La solidità di un’impresa dipende anche dalla capacità dei suoi manager di conoscere i temi chiave di oggi per essere pronti ad affrontarli nel loro divenire. In parallelo, è importante che le risorse siano “sintonizzate” su obiettivi e su valori condivisi

30/03/2020
👤Autore: Maria Moro Review numero: 72 Pagina: 60
Far crescere i talenti presenti in azienda e valorizzarli nelle competenze con l’obiettivo parallelo della loro fidelizzazione. Sullo sfondo, la necessità di strutturare una squadra che condivida le modalità operative e la visione dei temi di business e dei valori di maggiore interesse per la compagnia. È questo in sintesi il disegno delle esigenze su cui si fonda il progetto realizzato da Marsh Italia e Mib Trieste School of Management, che hanno avviato una nuova collaborazione con il Corporate Master in Finance & Risk Management, un executive master della durata di 24 mesi in modalità blended. “L’idea ha avuto origine da un precedente percorso per la formazione degli alti potenziali, della durata di dieci giorni, che ha reso evidente la valenza di questo tipo di formazione inserita nella compagnia”, spiega il direttore del master, Federica Seganti, membro della Core Faculty della scuola nell’area Finanza e Risk Management. Il percorso formativo, che è certificato Asfor, si pone l’obiettivo di far crescere talenti junior con almeno quattro anni di esperienza in azienda per prepararli a gestire i cambiamenti in atto. Il master è stato organizzato in stretta collaborazione con il comitato scientifico di Marsh con il quale, racconta Seganti, “abbiamo individuato due filoni: le competenze che sono richieste necessariamente dalla compagnia e i temi innovativi che saranno la base dell’attività aziendale futura. Di conseguenza, sono stati sviluppati i contenuti sulle tecniche specialistiche applicate a una visione manageriale, includendo anche gli aspetti delle soft skill e tematiche correlate ai nuovi trend”. 

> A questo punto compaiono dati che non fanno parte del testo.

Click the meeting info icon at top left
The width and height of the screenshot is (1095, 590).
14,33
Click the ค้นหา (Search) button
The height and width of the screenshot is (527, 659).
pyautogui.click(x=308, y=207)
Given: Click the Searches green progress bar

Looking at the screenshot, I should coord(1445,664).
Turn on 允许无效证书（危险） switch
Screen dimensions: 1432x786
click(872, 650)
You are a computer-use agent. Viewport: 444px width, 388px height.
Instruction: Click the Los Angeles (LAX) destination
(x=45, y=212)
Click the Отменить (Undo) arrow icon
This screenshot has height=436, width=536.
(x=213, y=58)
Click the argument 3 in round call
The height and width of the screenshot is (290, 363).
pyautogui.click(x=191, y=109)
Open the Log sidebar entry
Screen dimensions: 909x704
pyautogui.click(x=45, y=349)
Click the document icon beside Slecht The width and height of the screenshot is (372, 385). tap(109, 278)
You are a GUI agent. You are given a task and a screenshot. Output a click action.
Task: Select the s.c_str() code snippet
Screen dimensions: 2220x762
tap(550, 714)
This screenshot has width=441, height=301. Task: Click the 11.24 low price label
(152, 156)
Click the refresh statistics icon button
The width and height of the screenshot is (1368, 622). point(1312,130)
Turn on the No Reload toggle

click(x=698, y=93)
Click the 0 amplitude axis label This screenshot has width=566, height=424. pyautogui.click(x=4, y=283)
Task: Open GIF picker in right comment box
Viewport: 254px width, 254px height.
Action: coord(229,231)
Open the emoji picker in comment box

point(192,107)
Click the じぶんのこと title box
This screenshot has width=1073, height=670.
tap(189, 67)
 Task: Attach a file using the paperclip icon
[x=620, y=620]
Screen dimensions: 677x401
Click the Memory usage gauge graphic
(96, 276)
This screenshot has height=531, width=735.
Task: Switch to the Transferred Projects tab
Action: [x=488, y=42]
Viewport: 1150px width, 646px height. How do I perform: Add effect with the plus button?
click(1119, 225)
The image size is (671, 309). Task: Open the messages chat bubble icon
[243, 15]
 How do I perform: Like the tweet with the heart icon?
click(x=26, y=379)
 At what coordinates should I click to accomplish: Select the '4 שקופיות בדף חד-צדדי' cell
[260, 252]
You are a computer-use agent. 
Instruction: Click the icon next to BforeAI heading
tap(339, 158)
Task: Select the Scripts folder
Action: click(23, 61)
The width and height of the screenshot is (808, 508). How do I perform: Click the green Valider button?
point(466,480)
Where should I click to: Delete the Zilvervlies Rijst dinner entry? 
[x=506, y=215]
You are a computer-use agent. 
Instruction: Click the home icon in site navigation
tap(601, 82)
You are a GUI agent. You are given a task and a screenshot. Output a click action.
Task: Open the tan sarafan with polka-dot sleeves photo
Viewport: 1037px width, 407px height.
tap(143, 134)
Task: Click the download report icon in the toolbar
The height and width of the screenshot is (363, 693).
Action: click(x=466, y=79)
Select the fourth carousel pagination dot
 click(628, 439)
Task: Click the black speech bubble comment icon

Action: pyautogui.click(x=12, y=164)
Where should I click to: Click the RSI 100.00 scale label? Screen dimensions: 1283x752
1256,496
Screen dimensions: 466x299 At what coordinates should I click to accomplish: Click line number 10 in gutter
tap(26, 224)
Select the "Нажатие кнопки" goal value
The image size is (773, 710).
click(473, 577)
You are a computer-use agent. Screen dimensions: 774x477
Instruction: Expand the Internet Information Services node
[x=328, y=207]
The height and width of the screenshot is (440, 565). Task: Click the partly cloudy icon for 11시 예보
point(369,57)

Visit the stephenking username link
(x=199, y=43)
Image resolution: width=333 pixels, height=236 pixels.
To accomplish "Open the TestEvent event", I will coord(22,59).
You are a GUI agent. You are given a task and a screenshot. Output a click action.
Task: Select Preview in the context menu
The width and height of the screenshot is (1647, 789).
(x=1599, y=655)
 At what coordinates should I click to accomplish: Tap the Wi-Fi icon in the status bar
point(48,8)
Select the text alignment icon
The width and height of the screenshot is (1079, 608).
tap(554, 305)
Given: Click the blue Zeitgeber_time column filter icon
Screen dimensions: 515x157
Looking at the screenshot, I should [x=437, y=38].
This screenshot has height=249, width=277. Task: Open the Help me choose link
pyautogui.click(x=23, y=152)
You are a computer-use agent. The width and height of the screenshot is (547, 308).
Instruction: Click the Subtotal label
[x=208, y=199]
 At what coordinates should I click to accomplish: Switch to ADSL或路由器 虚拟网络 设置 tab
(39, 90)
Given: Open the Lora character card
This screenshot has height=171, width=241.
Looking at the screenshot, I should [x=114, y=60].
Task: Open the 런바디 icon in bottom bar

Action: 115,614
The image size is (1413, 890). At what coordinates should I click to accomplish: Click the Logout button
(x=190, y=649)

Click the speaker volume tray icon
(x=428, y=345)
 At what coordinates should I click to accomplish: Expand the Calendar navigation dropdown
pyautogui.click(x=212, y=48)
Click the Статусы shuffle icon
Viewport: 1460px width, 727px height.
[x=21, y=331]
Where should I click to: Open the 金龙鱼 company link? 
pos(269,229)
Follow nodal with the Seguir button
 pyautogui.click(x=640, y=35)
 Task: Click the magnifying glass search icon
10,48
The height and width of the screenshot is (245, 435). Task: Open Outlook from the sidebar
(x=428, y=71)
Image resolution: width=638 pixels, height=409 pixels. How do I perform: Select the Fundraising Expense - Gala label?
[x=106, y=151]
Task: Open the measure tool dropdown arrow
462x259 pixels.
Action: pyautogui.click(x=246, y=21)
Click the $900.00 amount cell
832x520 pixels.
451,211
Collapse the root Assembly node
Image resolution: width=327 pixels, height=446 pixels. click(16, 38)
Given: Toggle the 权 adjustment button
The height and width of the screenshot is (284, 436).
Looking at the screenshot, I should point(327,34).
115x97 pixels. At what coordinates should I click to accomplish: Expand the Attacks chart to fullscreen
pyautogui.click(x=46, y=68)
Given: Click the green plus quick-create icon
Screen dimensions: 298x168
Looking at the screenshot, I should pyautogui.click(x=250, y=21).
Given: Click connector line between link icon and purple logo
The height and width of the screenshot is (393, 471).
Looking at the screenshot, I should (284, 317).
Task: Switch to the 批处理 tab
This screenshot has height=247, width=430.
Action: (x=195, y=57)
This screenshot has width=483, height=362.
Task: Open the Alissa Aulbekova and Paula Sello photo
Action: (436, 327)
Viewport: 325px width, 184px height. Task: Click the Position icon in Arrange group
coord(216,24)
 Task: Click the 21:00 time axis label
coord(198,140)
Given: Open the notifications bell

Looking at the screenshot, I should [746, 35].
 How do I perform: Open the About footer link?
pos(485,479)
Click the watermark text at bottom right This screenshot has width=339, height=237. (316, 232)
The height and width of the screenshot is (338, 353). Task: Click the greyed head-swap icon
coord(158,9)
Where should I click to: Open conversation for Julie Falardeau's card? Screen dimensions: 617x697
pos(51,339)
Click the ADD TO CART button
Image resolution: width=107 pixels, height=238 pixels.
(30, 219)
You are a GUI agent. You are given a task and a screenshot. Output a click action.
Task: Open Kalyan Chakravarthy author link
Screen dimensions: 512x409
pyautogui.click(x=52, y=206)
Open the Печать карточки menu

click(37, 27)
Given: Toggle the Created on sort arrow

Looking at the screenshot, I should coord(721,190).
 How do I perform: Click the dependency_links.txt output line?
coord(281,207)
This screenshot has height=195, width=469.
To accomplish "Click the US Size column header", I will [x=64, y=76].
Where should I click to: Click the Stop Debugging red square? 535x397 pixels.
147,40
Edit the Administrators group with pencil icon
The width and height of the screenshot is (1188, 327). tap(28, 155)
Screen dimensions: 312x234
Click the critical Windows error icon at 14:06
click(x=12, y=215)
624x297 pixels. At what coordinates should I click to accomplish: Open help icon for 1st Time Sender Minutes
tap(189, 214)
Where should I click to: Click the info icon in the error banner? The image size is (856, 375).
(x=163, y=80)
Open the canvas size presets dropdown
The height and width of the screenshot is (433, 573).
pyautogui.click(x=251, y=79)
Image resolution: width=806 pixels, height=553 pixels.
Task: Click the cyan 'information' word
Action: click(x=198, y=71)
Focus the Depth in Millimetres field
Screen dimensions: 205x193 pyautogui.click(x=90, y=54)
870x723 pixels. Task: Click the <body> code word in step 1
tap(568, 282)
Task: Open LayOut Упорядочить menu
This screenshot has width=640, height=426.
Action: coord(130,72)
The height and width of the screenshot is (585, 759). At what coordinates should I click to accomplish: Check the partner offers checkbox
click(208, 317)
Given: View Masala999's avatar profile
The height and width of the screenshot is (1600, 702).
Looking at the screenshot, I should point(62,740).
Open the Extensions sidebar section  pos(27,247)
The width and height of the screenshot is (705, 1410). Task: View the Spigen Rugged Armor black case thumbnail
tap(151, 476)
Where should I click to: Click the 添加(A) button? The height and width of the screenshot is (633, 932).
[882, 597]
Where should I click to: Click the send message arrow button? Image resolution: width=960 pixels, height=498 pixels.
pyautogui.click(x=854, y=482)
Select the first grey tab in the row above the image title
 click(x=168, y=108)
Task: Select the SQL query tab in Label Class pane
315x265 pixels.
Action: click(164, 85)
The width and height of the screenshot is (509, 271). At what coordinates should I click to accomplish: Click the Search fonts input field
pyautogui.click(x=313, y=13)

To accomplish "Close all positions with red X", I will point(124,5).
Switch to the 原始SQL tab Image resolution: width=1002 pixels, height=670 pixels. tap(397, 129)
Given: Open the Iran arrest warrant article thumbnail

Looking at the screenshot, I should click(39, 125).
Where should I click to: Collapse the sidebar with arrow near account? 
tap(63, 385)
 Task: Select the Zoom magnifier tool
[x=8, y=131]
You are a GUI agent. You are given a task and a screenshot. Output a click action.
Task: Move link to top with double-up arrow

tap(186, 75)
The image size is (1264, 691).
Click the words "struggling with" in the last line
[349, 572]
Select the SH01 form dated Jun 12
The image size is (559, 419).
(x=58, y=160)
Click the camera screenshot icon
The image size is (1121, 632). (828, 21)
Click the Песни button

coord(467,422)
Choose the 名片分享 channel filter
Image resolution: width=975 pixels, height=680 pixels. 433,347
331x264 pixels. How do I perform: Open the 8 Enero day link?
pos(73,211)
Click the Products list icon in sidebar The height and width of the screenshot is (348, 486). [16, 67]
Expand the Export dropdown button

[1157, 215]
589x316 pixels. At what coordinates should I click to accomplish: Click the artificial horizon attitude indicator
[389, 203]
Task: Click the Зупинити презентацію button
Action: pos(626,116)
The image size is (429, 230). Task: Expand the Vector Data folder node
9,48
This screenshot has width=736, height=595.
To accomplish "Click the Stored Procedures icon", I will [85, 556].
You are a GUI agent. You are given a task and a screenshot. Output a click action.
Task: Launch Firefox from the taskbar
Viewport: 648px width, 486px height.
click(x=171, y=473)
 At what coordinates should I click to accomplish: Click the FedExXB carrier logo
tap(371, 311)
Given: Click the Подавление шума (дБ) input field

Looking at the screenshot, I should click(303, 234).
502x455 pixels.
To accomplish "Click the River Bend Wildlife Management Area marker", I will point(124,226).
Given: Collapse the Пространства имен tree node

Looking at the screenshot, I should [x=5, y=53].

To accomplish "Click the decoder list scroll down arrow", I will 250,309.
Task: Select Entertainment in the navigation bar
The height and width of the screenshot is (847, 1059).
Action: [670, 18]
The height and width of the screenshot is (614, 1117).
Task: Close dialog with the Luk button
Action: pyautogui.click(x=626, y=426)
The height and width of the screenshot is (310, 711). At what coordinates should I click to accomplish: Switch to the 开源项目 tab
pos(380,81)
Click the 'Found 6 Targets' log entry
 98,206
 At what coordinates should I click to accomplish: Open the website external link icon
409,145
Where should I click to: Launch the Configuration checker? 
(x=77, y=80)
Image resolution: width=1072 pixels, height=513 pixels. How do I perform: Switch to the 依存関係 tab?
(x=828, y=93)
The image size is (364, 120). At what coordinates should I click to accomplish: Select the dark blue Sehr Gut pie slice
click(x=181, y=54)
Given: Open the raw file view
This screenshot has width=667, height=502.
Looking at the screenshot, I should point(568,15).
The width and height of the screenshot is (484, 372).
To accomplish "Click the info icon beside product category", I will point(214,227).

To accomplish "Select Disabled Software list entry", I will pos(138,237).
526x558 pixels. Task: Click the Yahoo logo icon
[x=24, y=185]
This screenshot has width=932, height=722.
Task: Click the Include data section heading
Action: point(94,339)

GLI STRUMENTI PER I NUOVI MANAGER

L’individuazione dei temi innovativi è partita invece da un’analisi svolta dal Mib Trieste su alcune survey svolte a livello mondiale e su contenuti emersi da think tank internazionali; con questa base il gruppo di lavoro congiunto “si è confrontato sugli argomenti che i dirigenti hanno individuato come prioritari e di frontiera, che sono stati poi declinati dalla business school all’interno dei moduli del percorso formativo con una modalità di approccio trasversale”. Ad esempio, big data e analytics sono temi inseriti nell’area di marketing e customer satisfaction; la social responsibility è stata trattata nello specifico ma sarà ripresa in più parti del percorso perché “si tratta di un tema che va interiorizzato dai nuovi manager come un valore proprio, e come tale più facilmente vissuto nell’attività quotidiana di business e all’interno dell’organizzazione”.
Una caratteristica della formazione executive avanzata dovrebbe essere, secondo Mib Trieste, puntare non tanto sull’apprendimento di competenze tecniche quanto sulla loro interpretazione in chiave manageriale o in prospettiva rispetto agli obiettivi aziendali. Lo scopo di simili percorsi di crescita professionale, afferma Seganti, “è dare lettura ai fenomeni e declinarli nelle sfide che attendono le imprese nei prossimi dieci anni, in particolare agli stimoli relativi alle tecnologie”.